Hi Bob, just read a little about Dolores Ibarruri, I must admit I'd never heard of her or if I had I'd forgotten. What an amazing woman, I'll bet she wasn't one of Margaret Thatcher's role models.
Wasn't that shocking about that old lady. I'll bet it's a common occurrence but never publicized to often.
Love those murals. I was supposed to get to see the Banksy in Cheltenham on my recent trip, but I was in South Wales before I remembered.
I never got to watch Pan's Labyrinth though I might look out for it now. I seemed to go off films that were so much in CGI until I decided I'd give James Cameron's Avatar a watch after deliberately missing it a few times. I'm still anti vampire though, I don't know why.

blueskyscotland said...

Evening Jim,
Pan's Labyrinth was enjoyable for me on several levels as it depicts the brutality of Franco's Spain at that time which I didn't know much about and it's a good dual story.

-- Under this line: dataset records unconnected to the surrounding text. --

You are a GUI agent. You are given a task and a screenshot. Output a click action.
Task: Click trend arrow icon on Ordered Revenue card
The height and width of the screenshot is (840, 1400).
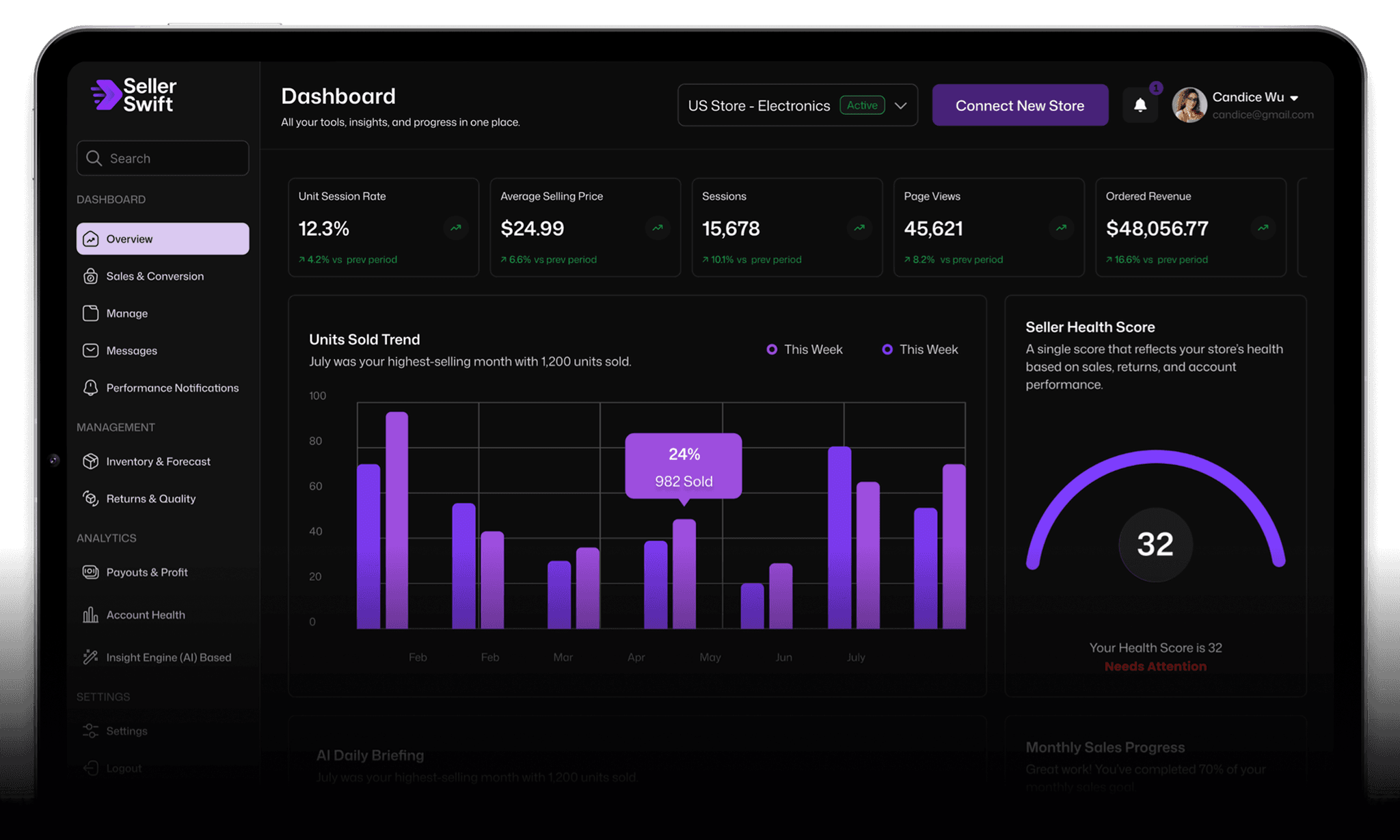tap(1263, 228)
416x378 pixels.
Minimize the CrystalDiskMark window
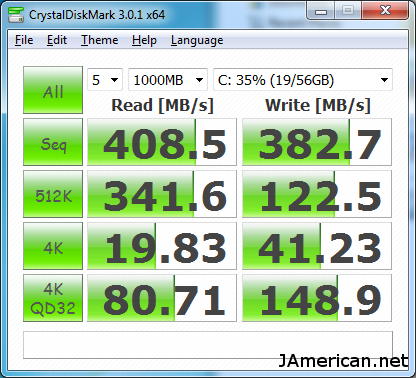321,12
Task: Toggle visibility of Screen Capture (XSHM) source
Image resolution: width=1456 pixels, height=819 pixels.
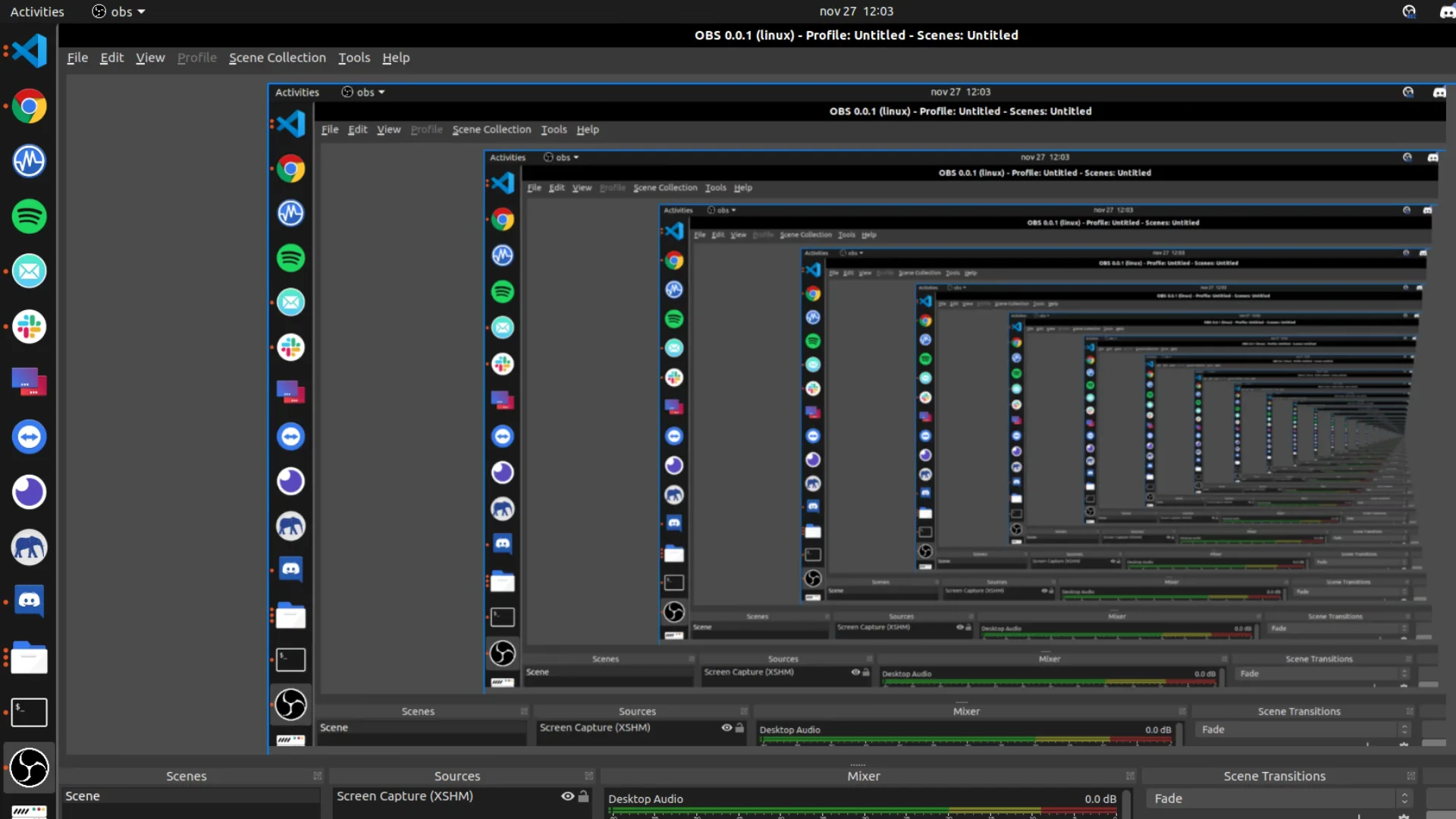Action: 567,796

A women in Croatia was reported as missing in 1966 and only found recently in her own home dead in front of the telly 40 odd years later. She had been there all that time. On the plus side mummified bodies are a lot less shocking to find than recently deceased ones. Horror films don't scare you much after that ordeal. A lot of suicides happen in the big Glasgow schemes among the unemployed in the summer months for some reason. Not good.
Avatar was not bad but you can still get non CGI films with cracking plots.
The Secret life of bees.
An Education.
Never Let me go.
LA Confidential
The Dammed United
are all worth a look and are normally £3 in the big supermarkets.
I'm willing to bet most folk in your club will like these.